Quem nunca cercou um frango num galinheiro não sabe o que ainda é em muitos lugares uma das mais importantes e divertidas experiências da vida (claro, não para o frango). Para assim se fazer o melhor é que ele seja apanhado desprevenido. Acontece que ele (o frango, não o Chef), no mesmo momento em que vê o seu algoz começa a correr para todo o lado, cacarejando alto, fazendo o maior escândalo, e daí que fica cansativo pegá-lo, pois é muito esperto. Dessa forma é melhor levar um bando de ajudantes que cercarão o frango até que ele não tenha para onde escapar. Sendo mais gente, uns vão ajudar a cercar o frango e os outros só vão olhar. Gente demais atrapalha. Naquele dia do retorno do supremo de frango ao cardápio havia acompanhantes do Chef que foram levados para fazerem a emboscada ao galináceo, voluntários (poucos) e involuntários forçados (a maioria), estes sem saber o que estava acontecendo e que ficaram por ali com cara de vaca na horta, já que estamos falando da fauna doméstica. Se fosse o caso de tratar-se de política, poderia se dizer que haveria entre os agregados do Chef inocentes úteis, inocentes não úteis e muitos culpados de querer ajudá-lo a fazer um prato para lá de indigesto, em proveito próprio.

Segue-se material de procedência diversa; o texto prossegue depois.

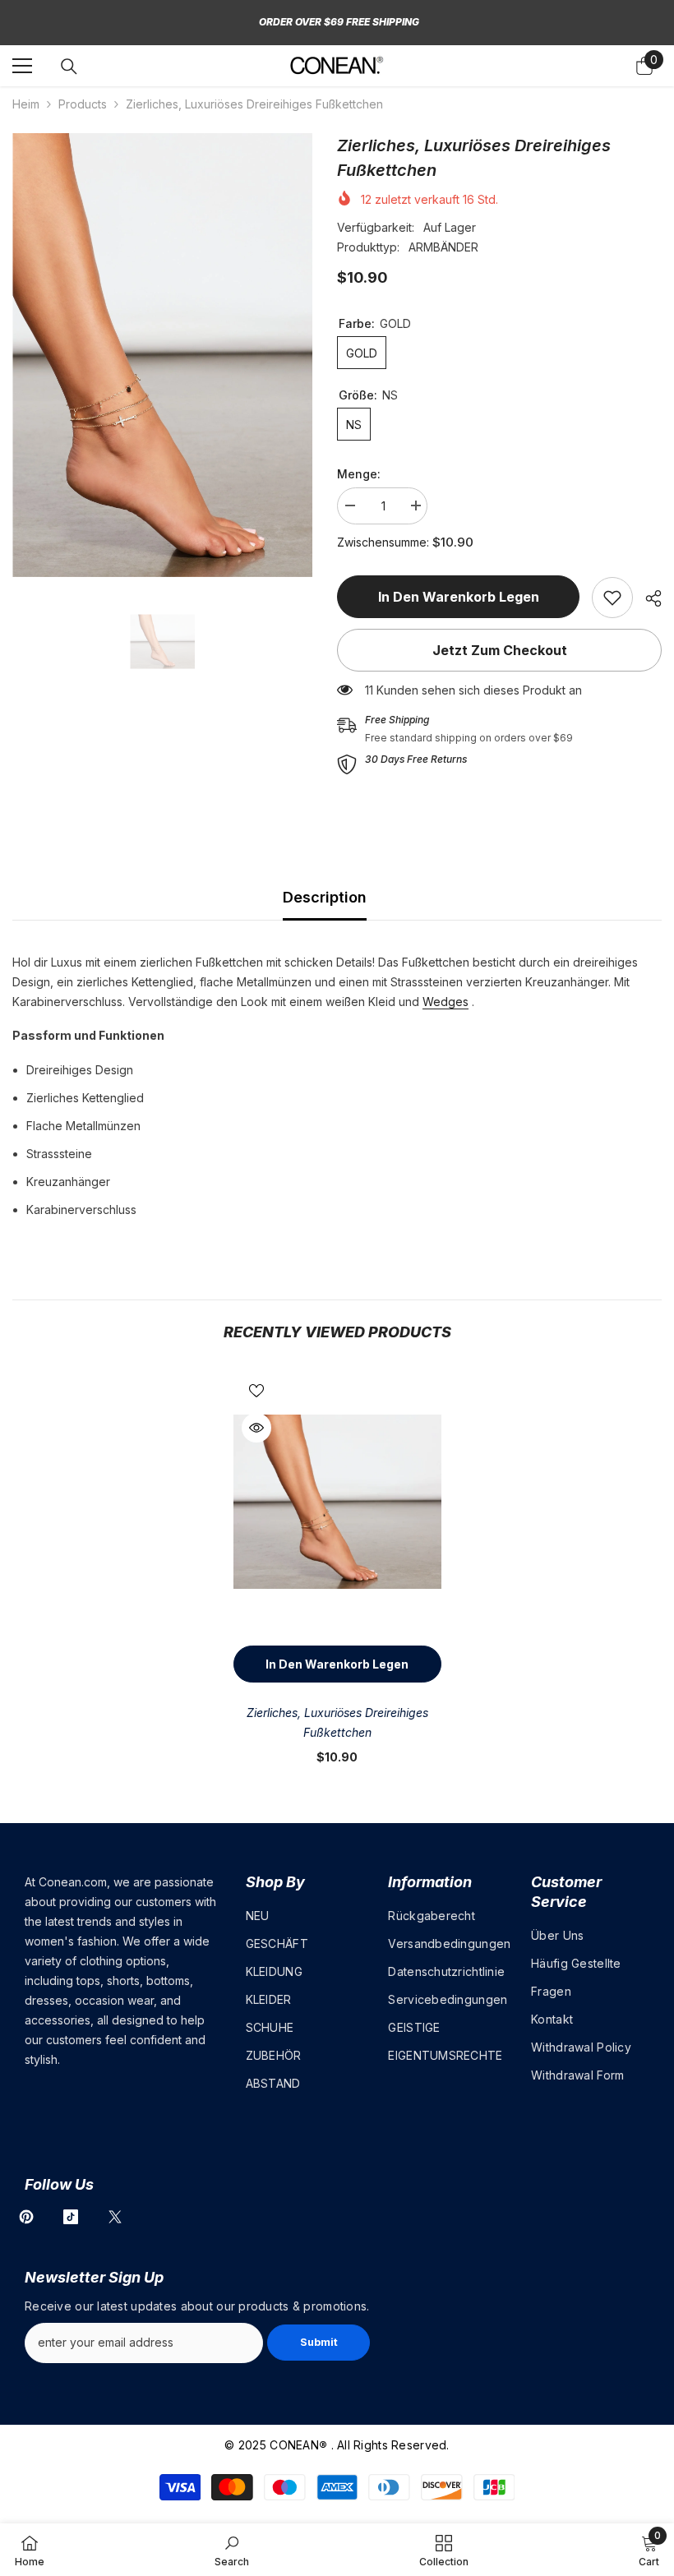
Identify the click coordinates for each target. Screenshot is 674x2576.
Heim (25, 104)
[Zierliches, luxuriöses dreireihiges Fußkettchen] (337, 1502)
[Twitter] (115, 2216)
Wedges (445, 1002)
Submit (319, 2342)
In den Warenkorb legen (461, 597)
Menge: (359, 474)
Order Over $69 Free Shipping (339, 22)
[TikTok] (70, 2216)
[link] (612, 597)
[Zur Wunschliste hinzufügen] (256, 1390)
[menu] (22, 66)
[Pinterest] (26, 2216)
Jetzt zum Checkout (499, 650)
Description (325, 897)
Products (82, 104)
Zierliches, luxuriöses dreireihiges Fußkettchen (337, 1722)
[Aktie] (647, 598)
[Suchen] (69, 66)
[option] (162, 355)
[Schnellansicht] (256, 1428)
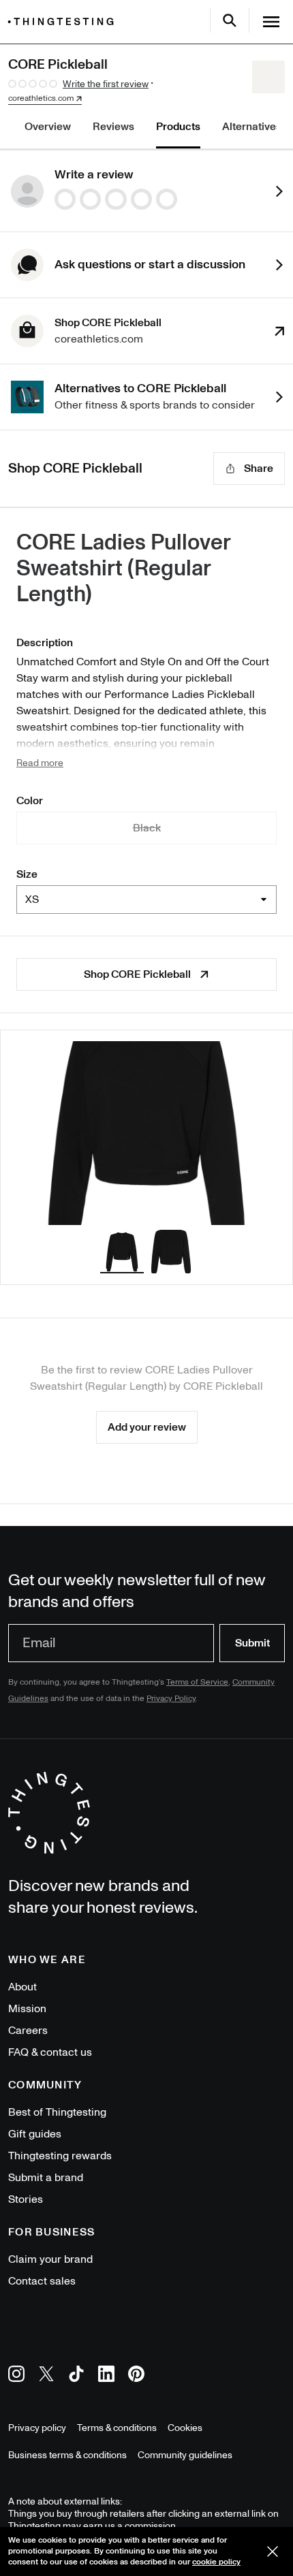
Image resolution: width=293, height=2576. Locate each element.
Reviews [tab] (113, 126)
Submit (252, 1643)
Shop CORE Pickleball (137, 974)
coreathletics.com (41, 98)
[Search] (229, 20)
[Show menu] (271, 22)
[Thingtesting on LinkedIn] (106, 2376)
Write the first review (106, 84)
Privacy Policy (171, 1698)
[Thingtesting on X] (46, 2376)
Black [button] (147, 828)
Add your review (147, 1427)
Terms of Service (197, 1682)
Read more (39, 763)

Chegando inopinadamente ao galinheiro, a caça ao frango em questão foi bem diferente das que eu conheci, porque o Chef fez questão de explicar-lhe a filosofia de sua participação na receita. Normalmente frango não tem o direito de manifestar-se (ou de cacarejar). Ele vai para a panela e pronto. Mas aproveitando a oportunidade rara de uma contestação, ele disse que não desejava fazer parte do banquete que o Chef pretendia preparar com a sua ajuda, mesmo porque a receita estava desvirtuada. Isto porque, como frango que era, não podia entregar o peixe que lhe era solicitado. Havia clara incompatibilidade entre a sua função normal no supremo, em tese, cuja preparação se pretendia, e o que efetivamente se lhe pedia.

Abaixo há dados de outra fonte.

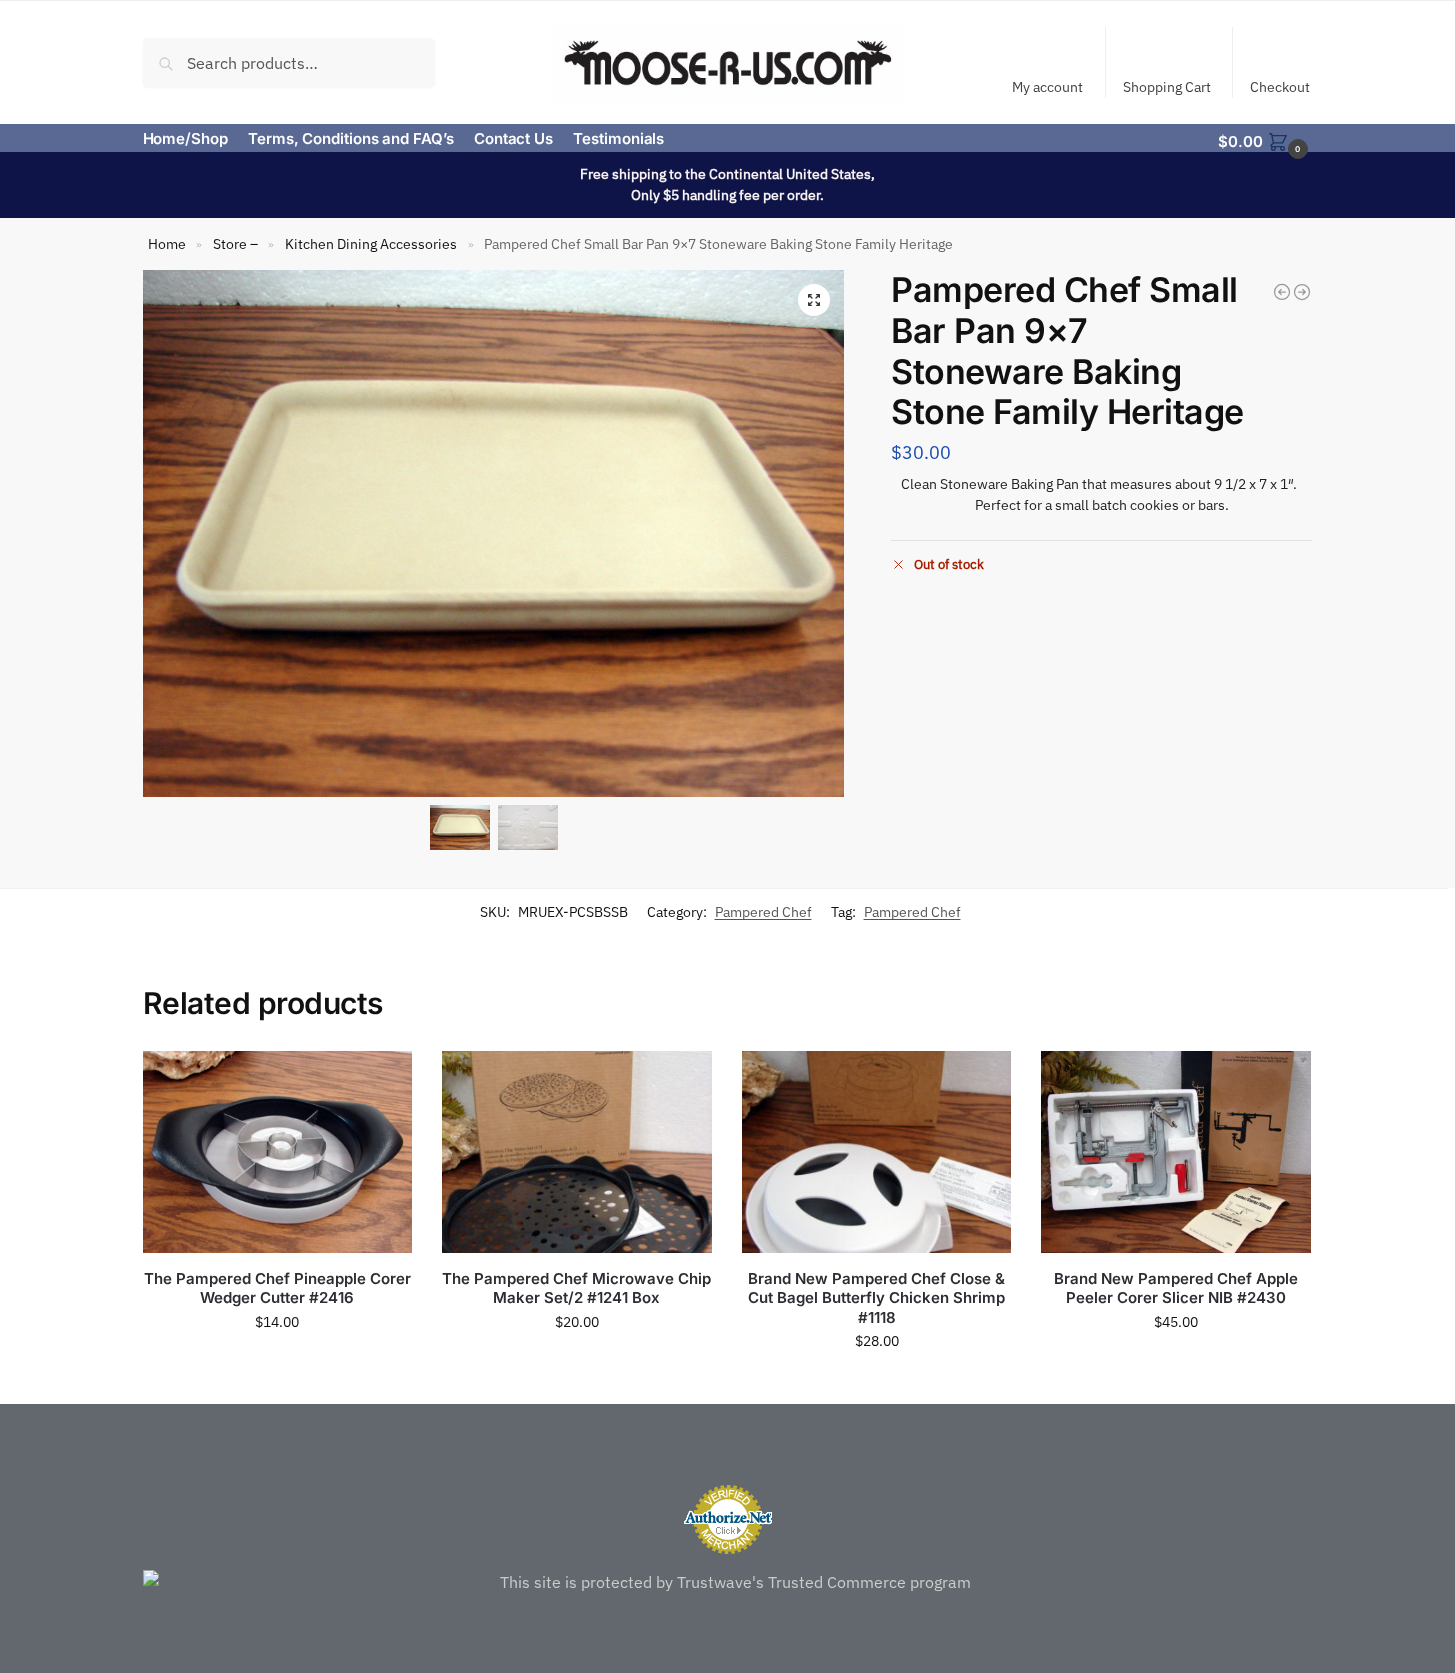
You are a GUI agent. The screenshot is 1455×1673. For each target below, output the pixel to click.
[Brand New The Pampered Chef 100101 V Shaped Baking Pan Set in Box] (1282, 292)
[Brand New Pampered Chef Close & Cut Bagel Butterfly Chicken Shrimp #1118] (877, 1152)
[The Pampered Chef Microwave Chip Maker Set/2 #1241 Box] (577, 1152)
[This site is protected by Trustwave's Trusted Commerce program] (728, 1582)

No fundo, o que o Chef desejava era que ele, frango, convencesse outros moradores daquele galinheiro a fazerem parte do tal supremo, cuja receita quebrava as mais respeitáveis tradições daquela antiga iguaria. Mas, como todo mundo sabe, frango não cisca na pocilga, não come a grama da vaca e nem avança sobre a ração dos peixes do laguinho. Cada macaco no seu galho, informou o frango ao Chef. Ou cumpro o meu dever inato de ir assim para o fogo, ou não conte comigo, afirmou ele.
O Chef não prestou a mínima atenção à peroração do frango porque, no lugar do tal supremo, ele já tinha pensado que o melhor seria mesmo uma paella, na qual ele jantaria não só aquele frango, mas todos os habitantes do galinheiro e todos os demais bichos daquela fazenda, em uma orgia gastronômica que deixaria Gargantua e Pantagruel na maior depressão.
Já que o frango tergiversou, o Chef retirou-se com os seus ajudantes. Ele estava dando tempo ao tempo e, portanto, aquele não era o fim, certamente, mas só o começo. Pela vontade do Chef o supremo de frango só estava adiado e outros pratos seriam também preparados juntos no seu devido tempo. O galinheiro e toda a fazenda que se cuidem.
Esse acontecimento levou-se a uma reflexão sobre a vida nas fazendas democráticas. Quando ela é muito grande (diferente da Grécia do modelo direto), o dono (povo) fica na supervisão (por meio do voto) e escolhe um capataz para tocar o dia a dia. O capataz recebe as suas instruções, constantes de um Manual, e deve segui-las rigorosamente. Os atos dele são fiscalizados por pessoas de confiança do dono, os quais reportam as falhas do capataz. Essas podem ser classificadas como resultado de negligência, imprudência e imperícia (que as pessoas do direito chamam de culpa). Outras correspondem a desobediências voluntárias, mais graves, consideradas como dolo pelos mesmo juristas. Uma vez caracterizado o dolo, ele determina a demissão do capataz.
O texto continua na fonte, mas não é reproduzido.